Question

Consider the program below which uses six temporary variables a, b, c, d, e and f.
a = 10
b = 20
c = 30
d = a + c
e = b + d
f = c + c
b = c + e
e = b + f
d = 5 + e
return d + f
Assuming that all the above operations take their operands from registers, the minimum number of registers needed to execute this program without spilling is:

• A. 5
• B. 6
• C. 3
• D. 4

Hint:

When determining the minimum number of registers, consider reusing registers as variables are overwritten during computation.

Answer 1

The Correct Option is C

Step 1: Analyze the number of variables in use. We have six variables: \(a\), \(b\), \(c\), \(d\), \(e\), and \(f\), but we are aiming to reuse registers as much as possible. 
Step 2: Track the operations and register usage.

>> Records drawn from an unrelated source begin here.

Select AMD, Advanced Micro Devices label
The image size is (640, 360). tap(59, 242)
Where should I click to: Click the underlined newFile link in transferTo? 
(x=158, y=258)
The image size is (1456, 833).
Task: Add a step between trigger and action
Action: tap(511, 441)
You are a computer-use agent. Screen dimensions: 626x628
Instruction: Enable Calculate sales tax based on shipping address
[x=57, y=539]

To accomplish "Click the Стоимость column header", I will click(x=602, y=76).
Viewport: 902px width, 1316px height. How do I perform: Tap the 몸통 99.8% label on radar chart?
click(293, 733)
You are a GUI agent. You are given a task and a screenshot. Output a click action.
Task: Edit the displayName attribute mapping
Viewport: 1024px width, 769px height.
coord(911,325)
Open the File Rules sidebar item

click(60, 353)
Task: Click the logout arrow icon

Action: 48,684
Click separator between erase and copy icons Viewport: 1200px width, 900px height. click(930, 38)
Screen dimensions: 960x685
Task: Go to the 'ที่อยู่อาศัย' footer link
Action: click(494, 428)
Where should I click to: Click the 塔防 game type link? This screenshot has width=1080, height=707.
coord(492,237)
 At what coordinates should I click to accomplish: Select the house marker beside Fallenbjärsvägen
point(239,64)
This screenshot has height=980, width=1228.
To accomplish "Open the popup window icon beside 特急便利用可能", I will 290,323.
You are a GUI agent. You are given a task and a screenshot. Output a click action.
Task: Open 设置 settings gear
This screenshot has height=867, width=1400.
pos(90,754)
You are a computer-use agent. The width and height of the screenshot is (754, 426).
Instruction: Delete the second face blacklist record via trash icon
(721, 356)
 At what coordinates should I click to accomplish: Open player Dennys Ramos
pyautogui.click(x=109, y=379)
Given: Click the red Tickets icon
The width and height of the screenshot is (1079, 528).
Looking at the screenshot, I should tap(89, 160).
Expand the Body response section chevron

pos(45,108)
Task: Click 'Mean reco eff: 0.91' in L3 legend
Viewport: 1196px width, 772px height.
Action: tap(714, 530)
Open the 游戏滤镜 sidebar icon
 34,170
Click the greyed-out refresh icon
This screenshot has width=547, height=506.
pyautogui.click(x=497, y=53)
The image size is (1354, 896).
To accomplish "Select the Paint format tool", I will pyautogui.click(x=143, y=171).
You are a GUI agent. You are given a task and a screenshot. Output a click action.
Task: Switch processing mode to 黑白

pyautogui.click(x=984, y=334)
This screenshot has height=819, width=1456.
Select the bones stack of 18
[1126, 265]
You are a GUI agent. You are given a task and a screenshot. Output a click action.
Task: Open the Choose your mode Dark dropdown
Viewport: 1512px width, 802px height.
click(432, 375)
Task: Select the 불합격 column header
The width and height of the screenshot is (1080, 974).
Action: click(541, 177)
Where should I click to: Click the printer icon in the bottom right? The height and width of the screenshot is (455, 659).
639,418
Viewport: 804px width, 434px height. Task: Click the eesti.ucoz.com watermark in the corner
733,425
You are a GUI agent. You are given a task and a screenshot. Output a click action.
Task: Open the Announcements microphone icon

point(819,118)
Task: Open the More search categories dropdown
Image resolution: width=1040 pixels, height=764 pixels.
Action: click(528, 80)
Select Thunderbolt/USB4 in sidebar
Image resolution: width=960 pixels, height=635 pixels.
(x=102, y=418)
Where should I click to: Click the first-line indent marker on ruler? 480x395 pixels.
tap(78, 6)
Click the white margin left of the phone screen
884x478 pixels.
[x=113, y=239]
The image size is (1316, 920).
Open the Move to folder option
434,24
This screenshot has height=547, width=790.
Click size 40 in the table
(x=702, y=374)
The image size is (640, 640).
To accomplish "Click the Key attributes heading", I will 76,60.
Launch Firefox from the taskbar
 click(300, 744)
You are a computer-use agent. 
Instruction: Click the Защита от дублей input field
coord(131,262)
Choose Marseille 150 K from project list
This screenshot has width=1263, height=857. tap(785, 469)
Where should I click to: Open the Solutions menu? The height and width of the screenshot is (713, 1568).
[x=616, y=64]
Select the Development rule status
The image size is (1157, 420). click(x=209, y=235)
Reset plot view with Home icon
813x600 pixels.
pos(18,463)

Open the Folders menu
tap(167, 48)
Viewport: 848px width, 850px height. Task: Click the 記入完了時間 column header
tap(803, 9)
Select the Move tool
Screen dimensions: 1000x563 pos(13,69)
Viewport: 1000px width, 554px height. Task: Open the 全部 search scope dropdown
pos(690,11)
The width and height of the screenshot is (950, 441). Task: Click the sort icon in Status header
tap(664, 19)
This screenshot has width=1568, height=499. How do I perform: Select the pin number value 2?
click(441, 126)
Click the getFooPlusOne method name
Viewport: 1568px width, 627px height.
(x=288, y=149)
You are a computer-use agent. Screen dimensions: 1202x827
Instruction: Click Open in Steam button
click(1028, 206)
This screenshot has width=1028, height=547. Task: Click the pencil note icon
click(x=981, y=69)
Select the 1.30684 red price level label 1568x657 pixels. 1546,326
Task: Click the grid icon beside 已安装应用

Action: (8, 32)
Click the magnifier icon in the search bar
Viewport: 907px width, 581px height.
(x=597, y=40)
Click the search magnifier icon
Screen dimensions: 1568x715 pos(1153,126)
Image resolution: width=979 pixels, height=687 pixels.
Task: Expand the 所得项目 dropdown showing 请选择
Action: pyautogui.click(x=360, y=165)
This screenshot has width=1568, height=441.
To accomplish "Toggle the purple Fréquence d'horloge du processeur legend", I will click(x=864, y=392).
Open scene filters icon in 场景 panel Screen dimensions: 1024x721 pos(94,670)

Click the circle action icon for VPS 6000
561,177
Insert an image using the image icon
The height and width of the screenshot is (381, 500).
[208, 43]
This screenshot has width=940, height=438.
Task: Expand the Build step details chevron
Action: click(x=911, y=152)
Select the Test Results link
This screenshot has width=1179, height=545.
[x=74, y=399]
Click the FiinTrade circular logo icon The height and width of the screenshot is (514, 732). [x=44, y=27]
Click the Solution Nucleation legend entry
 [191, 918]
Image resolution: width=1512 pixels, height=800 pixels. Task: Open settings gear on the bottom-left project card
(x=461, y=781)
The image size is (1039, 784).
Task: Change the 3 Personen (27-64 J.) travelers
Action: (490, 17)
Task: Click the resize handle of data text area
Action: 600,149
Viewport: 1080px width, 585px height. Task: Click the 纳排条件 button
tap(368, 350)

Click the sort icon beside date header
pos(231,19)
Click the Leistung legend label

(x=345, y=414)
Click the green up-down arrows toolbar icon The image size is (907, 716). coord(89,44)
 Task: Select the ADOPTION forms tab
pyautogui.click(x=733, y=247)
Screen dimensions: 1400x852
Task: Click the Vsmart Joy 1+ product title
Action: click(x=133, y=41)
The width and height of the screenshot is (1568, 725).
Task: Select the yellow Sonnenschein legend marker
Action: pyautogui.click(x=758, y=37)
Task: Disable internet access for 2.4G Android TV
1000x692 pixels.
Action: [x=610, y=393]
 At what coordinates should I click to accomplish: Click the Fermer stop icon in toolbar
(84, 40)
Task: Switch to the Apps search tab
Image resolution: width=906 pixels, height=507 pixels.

Initially, we need 3 registers to hold `a`, `b`, and `c`.
During the program execution, we reuse the registers to store intermediate results:
`d = a + c` can reuse the register of `a` or `c`.
`e = b + d` can reuse the register of `b` or `d`.
`f = c + c` can reuse the register of `c`.
`b = c + e` can reuse the register of `b`.
`e = b + f` can reuse the register of `e`.
`d = 5 + e` can reuse the register of `d`.
By reusing the registers, we only need 3 registers to execute the program. 
Conclusion: Thus, the minimum number of registers required is: \[ \boxed{3}. \]